Valproic acid (VPA) is considered first-line drug in treatment of generalized idiopathic seizures such as absence,
generalized tonic-clonic and myoclonic seizures. Among major antiepileptic drugs, VPA is also considered effective
in childhood epilepsies and infantile spasms.
Due to its broad activity, VPA acts as a mood stabilizer in bipolar disorder and it is useful in migraine prophylaxis. Despite
its long-standing usage, severe reactions to VPA, such as liver toxicity and teratogenicity, are reported. To circumvent
side effects due to structural characteristics of VPA, we synthesized in good yield a new VPA-aminoacid conjugate,
the N-valproyl-L-Phenylalanine, and characterized by FT-IR, MS, 13C and 1H- NMR analyses. The Log DpH7.4 value
(0.19) indicated that new molecule was potentially able to cross biological membranes. The resistance to chemical and enzymatic
hydrolysis of N-valproyl-L-phenylalanine was also assessed. All trials suggested that the compound, at the pH
conditions of the entire gastro-intestinal tract, remained unmodified. Furthermore, the new compound did not undergo enzymatic
cleavage both in plasma and in cerebral medium up to 24 h.

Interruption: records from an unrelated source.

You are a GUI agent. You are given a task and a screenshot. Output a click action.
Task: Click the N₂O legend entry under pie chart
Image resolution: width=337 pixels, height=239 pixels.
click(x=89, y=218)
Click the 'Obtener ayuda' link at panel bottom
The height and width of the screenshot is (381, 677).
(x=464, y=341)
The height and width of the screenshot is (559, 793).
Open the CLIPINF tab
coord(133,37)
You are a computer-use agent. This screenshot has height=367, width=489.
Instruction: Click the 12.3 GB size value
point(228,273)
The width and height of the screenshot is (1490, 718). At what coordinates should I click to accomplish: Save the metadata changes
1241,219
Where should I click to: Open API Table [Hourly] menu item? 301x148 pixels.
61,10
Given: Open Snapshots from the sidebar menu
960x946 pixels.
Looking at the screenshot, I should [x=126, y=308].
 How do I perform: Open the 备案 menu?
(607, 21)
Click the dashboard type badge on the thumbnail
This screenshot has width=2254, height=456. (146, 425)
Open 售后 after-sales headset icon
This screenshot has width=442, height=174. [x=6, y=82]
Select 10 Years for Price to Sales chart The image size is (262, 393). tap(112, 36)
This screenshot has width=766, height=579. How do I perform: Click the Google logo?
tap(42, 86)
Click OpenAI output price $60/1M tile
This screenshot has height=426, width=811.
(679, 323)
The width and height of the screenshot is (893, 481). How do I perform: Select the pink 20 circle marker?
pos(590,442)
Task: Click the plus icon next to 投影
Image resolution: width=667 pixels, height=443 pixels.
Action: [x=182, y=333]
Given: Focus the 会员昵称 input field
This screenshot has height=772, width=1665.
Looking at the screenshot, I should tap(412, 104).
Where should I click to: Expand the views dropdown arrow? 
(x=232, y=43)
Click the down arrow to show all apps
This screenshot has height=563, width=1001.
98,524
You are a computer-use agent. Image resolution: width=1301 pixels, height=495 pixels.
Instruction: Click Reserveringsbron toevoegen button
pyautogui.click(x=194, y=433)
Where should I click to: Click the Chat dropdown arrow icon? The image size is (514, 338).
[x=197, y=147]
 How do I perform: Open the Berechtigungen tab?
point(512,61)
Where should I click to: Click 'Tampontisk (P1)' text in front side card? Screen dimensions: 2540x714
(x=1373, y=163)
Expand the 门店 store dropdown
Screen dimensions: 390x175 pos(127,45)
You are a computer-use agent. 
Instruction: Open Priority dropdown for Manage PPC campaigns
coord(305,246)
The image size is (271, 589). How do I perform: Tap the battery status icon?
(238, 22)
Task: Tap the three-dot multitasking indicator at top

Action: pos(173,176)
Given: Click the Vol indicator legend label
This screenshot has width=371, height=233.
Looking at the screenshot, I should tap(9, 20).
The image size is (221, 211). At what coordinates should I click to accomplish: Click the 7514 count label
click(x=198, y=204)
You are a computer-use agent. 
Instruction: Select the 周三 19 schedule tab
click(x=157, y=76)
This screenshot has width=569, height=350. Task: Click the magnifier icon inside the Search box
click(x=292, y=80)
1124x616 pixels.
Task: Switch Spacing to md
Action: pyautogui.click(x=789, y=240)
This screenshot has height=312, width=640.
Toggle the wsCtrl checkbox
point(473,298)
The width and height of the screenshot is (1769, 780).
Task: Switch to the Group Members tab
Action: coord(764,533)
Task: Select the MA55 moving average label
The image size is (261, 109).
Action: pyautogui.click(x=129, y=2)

The toxicity assay on primary cultures of astrocytes indicated that the synthetized conjugate was less toxic than both free
VPA and L-Phenylalanine. In this paper, the anticonvulsant activity of the new compound against epileptic burst discharges
evoked in vitro in rat hippocampal slices was also evaluated.
These preliminary results underline that N-valproyl-L-phenylalanine as new potential antiepileptic agent could represent a
good candidate to further investigations.